Marvel of this era was obsessed with Smallville. To wit: the head of the company once published a half-assed parody of it titled Marville. (Stay tuned for a column on THAT.) I’m surprised Zimmerman didn’t sneak in a dig at “AOL Comics”, a moniker for DC now rendered ironic considering Marvel’s current ownership. …Also, just let it marinate that the smartest man in the Marvel Universe watched Smallville. I would pay cash money for Reed Richards’ reviews of the Amy Adam fat vampire episode or the one where the dad from Wonder Years is a firepowered coach.

Another failure with the comic is the inability to make Al Capone stand out as a character. Seeing as how creating an indelible portrait of the mobster would require “research” and “thought” and shit, it’s no surprise he comes off as a generic organized crime figure, no different than any other the Punisher mows down in his monthly jaunts. Capone also lacks in presence and menace. A better writer might make that the point of the issue, demythologizing Al Capone and showing him to be just another thug, but Zimmerman’s obviously not that. So what the fuck is the point? Give opportunity for the artist to draw the Punisher with a tommy gun, I suppose. Even then the results are less than stellar, a few nondescript pages in a montage at best.

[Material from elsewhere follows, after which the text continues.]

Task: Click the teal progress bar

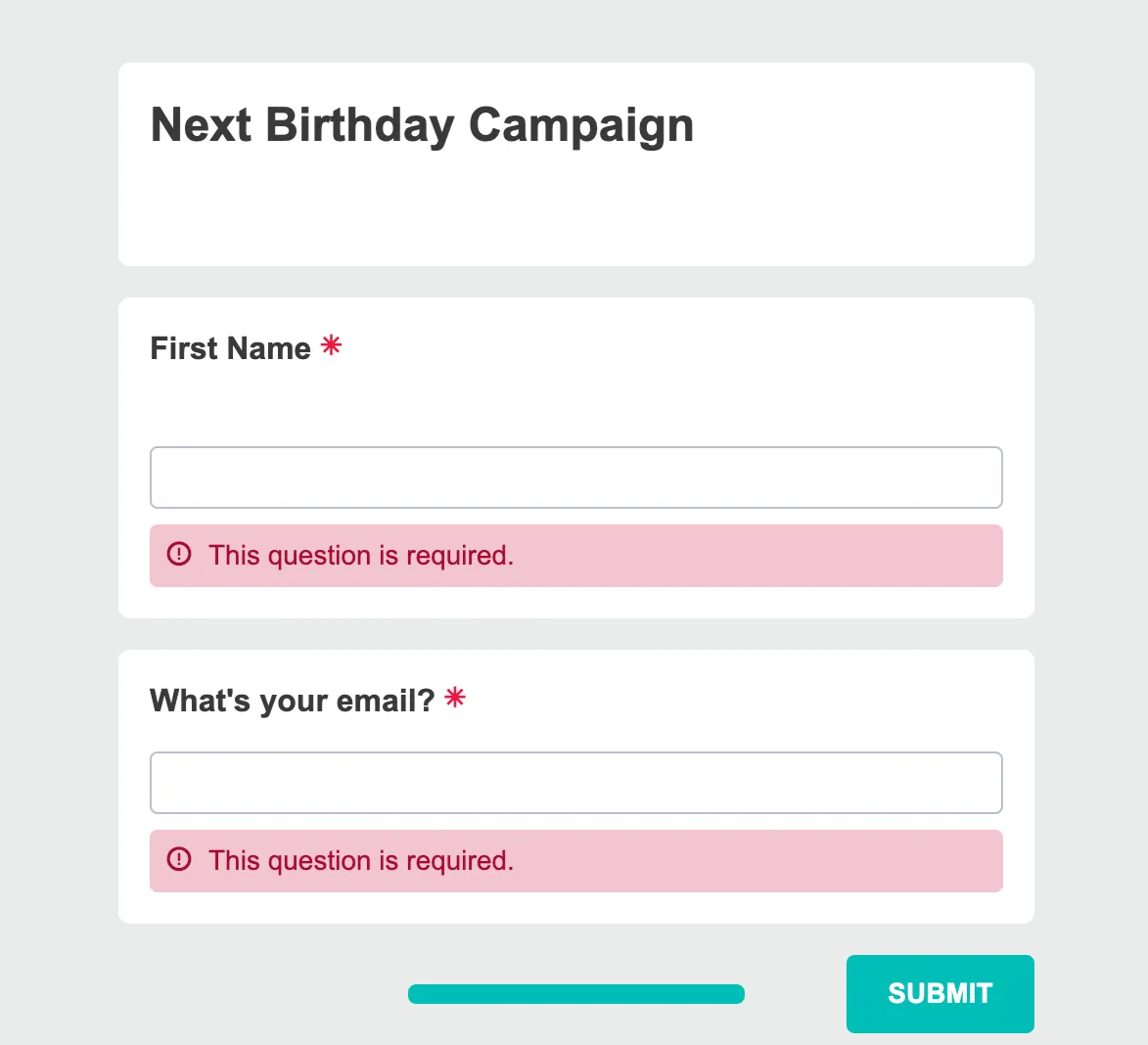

The saving grace, if there is one to this mess, is that the art isn’t bad. Mike Lilly on pencils and Rodney Ramos on inks do an adequate job illustrating something that never should’ve been illustrated. The issue often uses shadow to obscure part or all of the Punisher’s face; the result is he looks otherworldly, almost demonic. It’s a nice touch when it occurs. There’s one panel that’s a Nighthawks homage for some reason. Make no mistake, the artwork isn’t excellent; it’s about what you can expect from a journeyman artist tasked with a dumbass assignment. I just want to emphasize the problems are on the scripting level.

 04

Do Franks Dream Of Slaughtered Sheep?

In the 15 some years since its publication Punisher #8 has rightly fallen into obscurity. Yet in all their infinite wisdom, Marvel recently collected this issue along with likewise forgettable fill-in arc “Taxi Wars” because I guess everything needs to be reprinted eventually. This is how a new generation of aging fanboys will get to read this shit, unfortunately. I’m a Punisher superfan and despite that I won’t put this collection in mine. (Other exclusions include Nathan Edmondson’s racist as shit run–yes, racist even by Punisher standards.) Punisher #8 isn’t worth it even for trainwreck value. Yes, it sucks, but it does so in a “why did anyone see fit to publish this?” way, not a “you gotta fucking see it to believe it” way. I’ll be charitable in saying the premise isn’t irredeemable as long as one took a gonzo approach to it. Inglorious Basterds would be a good example. Zimmerman doesn’t and the result is stupid dreck.